Friend 3 (The MBA): (Turning to Friend 4 who was falling a step behind in order to dodge the question) What about you?
Friend 4: I want a heaping ice cream. (Friend 4 didn’t want to answer, she’d been to grad school once before this! And writing the first 60 pages of her master’s thesis on message framing and Kahneman and Tversky’s Prospect Theory was not only a glimpse of monasticism but a 3-week field trip to purgatory.)
Then last weekend, we caught up with a video which a friend posted on Facebook. The video was produced by a group of graduate students doing research on Alzhiemer’s Disease at Baylor College of Medicine. When we watched it, we were shaking with laughter, not because it’s the funniest (if not also the most creative) parody of Lady Gaga’s Bad Romance we’d ever seen. We got into fits of laughter because nothing comes close to capturing Grad School life than this. Very resonant, something that graduate students from different parts of the world and different fields of specialization shared.
More or less, that’s what being in grad school is all about. (Which reminds me of what my professor once said, “Don’t underestimate grad students. Yes, they are poor but they have an amazing capacity to endure pain.” Funny. A very good preparation for the long and arduous battle for tenure.) It appears then that Marge Simpson is correct. Right?
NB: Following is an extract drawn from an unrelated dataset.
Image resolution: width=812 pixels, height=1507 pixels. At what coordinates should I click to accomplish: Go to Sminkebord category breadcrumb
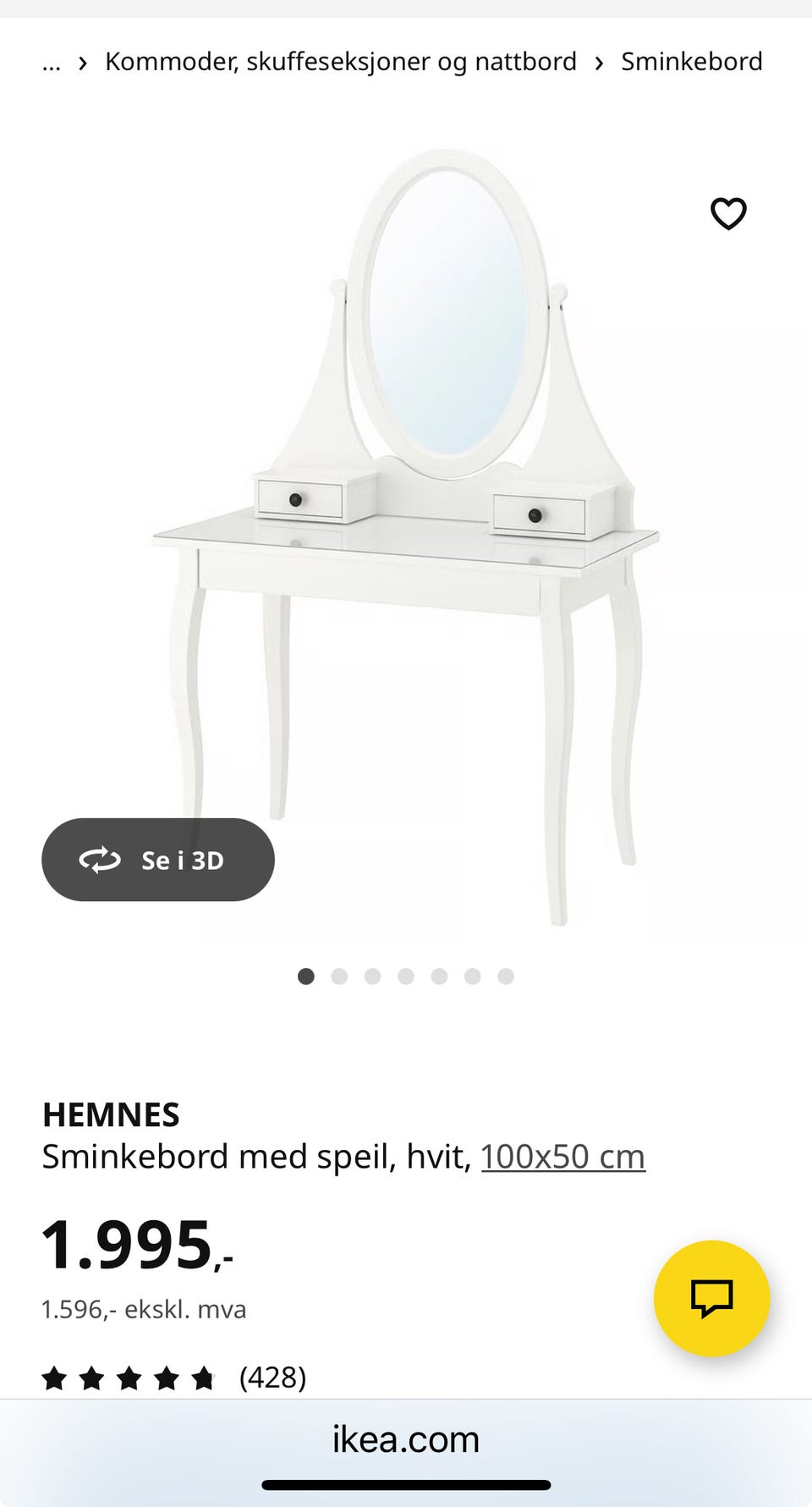692,62
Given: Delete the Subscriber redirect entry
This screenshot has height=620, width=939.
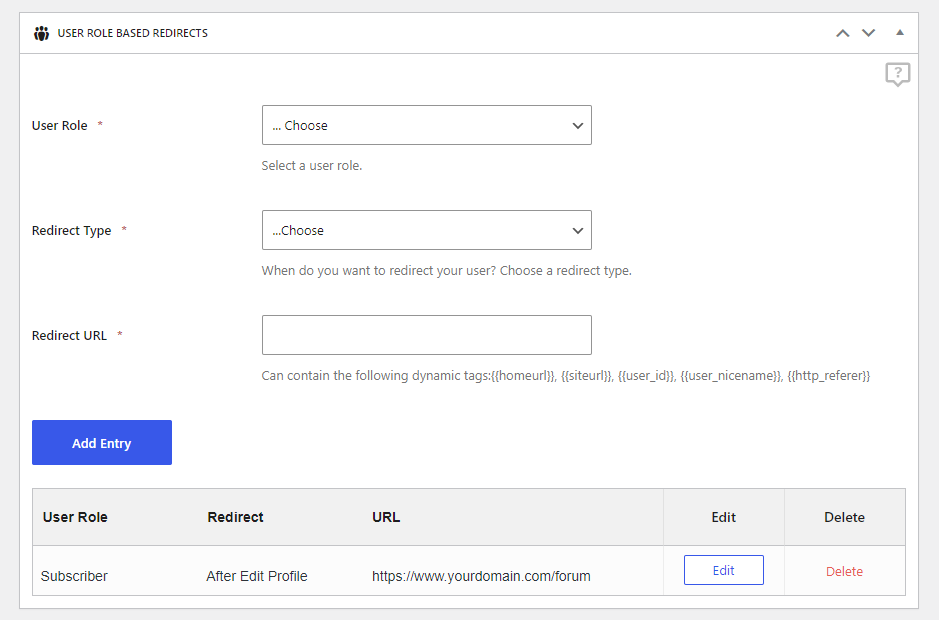Looking at the screenshot, I should [844, 571].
No, she’s not. Grad school is a story of hard work, discipline, perseverance, foresight (read: the ability to recognize a good opportunity when presented with one) and boundless creativity. But believe me, it is in the RIGOR where you have so much FUN! Exams are exciting…no matter how hard you study there is a certain degree of uncertainty in them because you do not know the questions that your professor will give the class. In a way exams are like chess matches, you anticipate and you plan your moves. Writing papers is an equally fulfilling experience. Most of the times we complain about not being heard or listened to. In interactions, we hate the person who monopolizes the conversation because…look, we have so much to say about something. But in your papers, you can even argue with Plato or agree with Machiavelli. Remember, it was that one paper containing the simple equation E=mc2 which revolutionized our understanding of time and space. And with that, who says, rigor kills creativity?
But we do not tell this fun to every people we meet. Otherwise, it will cease to be our secret and grad school will lose a bit of its esoteric and intimidating reputation. Yet, in the darkened halls and lobbies where grad students meet they nod at each other not only because they seem to have a similar story of suffering, or that they acknowledge each other or wanted to show their respect for that unfathomable bounds of human intelligence, but also because they know, that in the midst of stress, they cheat deadlines in order to watch their favorite TV show or movie, stalk other people through Facebook (aha!), waste time in Youtube, find time to laugh with friends, call their parents, (they even pick up litters and throw them in the trash bin on their way to wherever), and who knows what else they do (binge drink perhaps? No, I retract that…they say that’s mostly an undergrad thing). This is the paradox. After all that’s been said about the mess that is Grad studies, it is actually a life, a very fascinating life.